DOCUMENT SEGMENT:
Increased RANKL-mediated osteoclastogenesis by interleukin-1β and endoplasmic reticulum stress.

Objective: The mechanism by which IL-1β and thapsigargin (TG)-induced endoplasmic reticulum (ER) stress modulate the receptor activator of nuclear factor kappa-B ligand (RANKL)-mediated osteoclastogenesis remains elusive. Thus, we investigated the osteoclast-specific and ER signals in osteoclastogenesis of bone marrow-derived cells.

Methods: Bone marrow cells (BMCs) were obtained from 5-week-old male ICR mice and cultured to be differentiated into osteoclasts with M-CSF and RANKL in the presence or absence of IL-1β, TG, or 4-phenylbutyric acid (PBA), an ER stress-reducing drug. The formation of osteoclasts was evaluated by tartrate-resistant acid phosphatase (TRAP) staining and resorption pit assay with a dentine slice. The molecular mechanism of IL-1β and ER stress in osteoclastogenesis was investigated in BMCs transfected with siRNA for GRP78, PERK and IRE1 using reverse transcription-polymerase chain reaction and immunoblotting for osteoclast-specific and ER stress signaling molecules.

RECORDED INFORMATION:
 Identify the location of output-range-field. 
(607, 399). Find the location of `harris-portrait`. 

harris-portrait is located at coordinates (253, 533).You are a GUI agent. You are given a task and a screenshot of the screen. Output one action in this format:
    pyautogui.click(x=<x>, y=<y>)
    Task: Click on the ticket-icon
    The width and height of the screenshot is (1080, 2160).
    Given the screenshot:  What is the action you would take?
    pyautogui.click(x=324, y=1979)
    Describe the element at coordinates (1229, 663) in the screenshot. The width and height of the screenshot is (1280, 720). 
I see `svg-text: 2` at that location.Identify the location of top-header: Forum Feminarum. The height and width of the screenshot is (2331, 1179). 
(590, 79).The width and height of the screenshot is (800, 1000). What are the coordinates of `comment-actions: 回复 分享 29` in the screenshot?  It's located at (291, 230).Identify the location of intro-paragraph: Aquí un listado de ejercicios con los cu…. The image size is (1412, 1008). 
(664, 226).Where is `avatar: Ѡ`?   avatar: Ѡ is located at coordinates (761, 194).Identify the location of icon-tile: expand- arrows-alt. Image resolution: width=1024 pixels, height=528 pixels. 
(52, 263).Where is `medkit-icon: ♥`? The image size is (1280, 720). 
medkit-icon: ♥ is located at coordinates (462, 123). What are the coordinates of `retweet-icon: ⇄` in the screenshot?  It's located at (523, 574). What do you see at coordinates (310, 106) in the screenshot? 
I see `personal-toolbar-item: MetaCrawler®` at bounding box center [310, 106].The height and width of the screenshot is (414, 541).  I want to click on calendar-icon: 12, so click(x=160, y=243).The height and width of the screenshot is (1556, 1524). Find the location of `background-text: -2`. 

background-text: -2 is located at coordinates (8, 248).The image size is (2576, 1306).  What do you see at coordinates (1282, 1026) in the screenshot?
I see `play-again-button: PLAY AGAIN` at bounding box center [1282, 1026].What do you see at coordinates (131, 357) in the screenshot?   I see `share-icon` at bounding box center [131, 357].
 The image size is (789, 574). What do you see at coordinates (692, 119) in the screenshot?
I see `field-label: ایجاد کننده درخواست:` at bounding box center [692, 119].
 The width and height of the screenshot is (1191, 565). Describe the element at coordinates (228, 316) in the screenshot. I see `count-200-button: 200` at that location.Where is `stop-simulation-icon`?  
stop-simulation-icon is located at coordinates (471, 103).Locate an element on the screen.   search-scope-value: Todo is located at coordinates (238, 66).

SET OF TASKS:
**A.** Answer these questions about the osteoclastogenesis abstract:
(i) What age, sex, and strain were the mice that supplied the bone marrow cells?
(ii) How is 4-phenylbutyric acid (PBA) described?
(iii) Which three targets did the transfected siRNA address?
**B.** From the osteoclastogenesis abstract, extract the passage starting at "Methods: Bone marrow" and ending at "stress signaling molecules.".
**C.** Continue the osteoclastogenesis abstract from its last sentence.

TASK-BY-TASK OUTPUTS:
**A.**
(i) 5-week-old male ICR mice
(ii) An ER stress-reducing drug
(iii) GRP78, PERK and IRE1

**B.**
Methods: Bone marrow cells (BMCs) were obtained from 5-week-old male ICR mice and cultured to be differentiated into osteoclasts with M-CSF and RANKL in the presence or absence of IL-1β, TG, or 4-phenylbutyric acid (PBA), an ER stress-reducing drug. The formation of osteoclasts was evaluated by tartrate-resistant acid phosphatase (TRAP) staining and resorption pit assay with a dentine slice. The molecular mechanism of IL-1β and ER stress in osteoclastogenesis was investigated in BMCs transfected with siRNA for GRP78, PERK and IRE1 using reverse transcription-polymerase chain reaction and immunoblotting for osteoclast-specific and ER stress signaling molecules.

**C.**
Results: IL-1β and ER stress induced by TG-augmented the formation of osteoclasts, which was significantly inhibited by PBA and was mediated with osteoclast-specific signals, including c-Fos, NFATc1, and ER stress- associated signaling pathways, such as PERK, IRE1, GRP78, and eIF2α. siRNA-mediated knockdown of ER stress signals inhibited the expression of NFATc1 and c-Fos, thus reducing IL-1β and/or TG-induced formation of osteoclasts.

Conclusions: Osteoclastogenesis by IL-1β and/or ER stress is mainly associated with upregulation of eIF2α, GRP78, PERK and IRE1. These results suggest that the signaling pathway of ER stress-induced osteoclast formation might be a new therapeutic target to prevent inflammatory and destructive arthritic disease such as RA and diverse osteoporosis.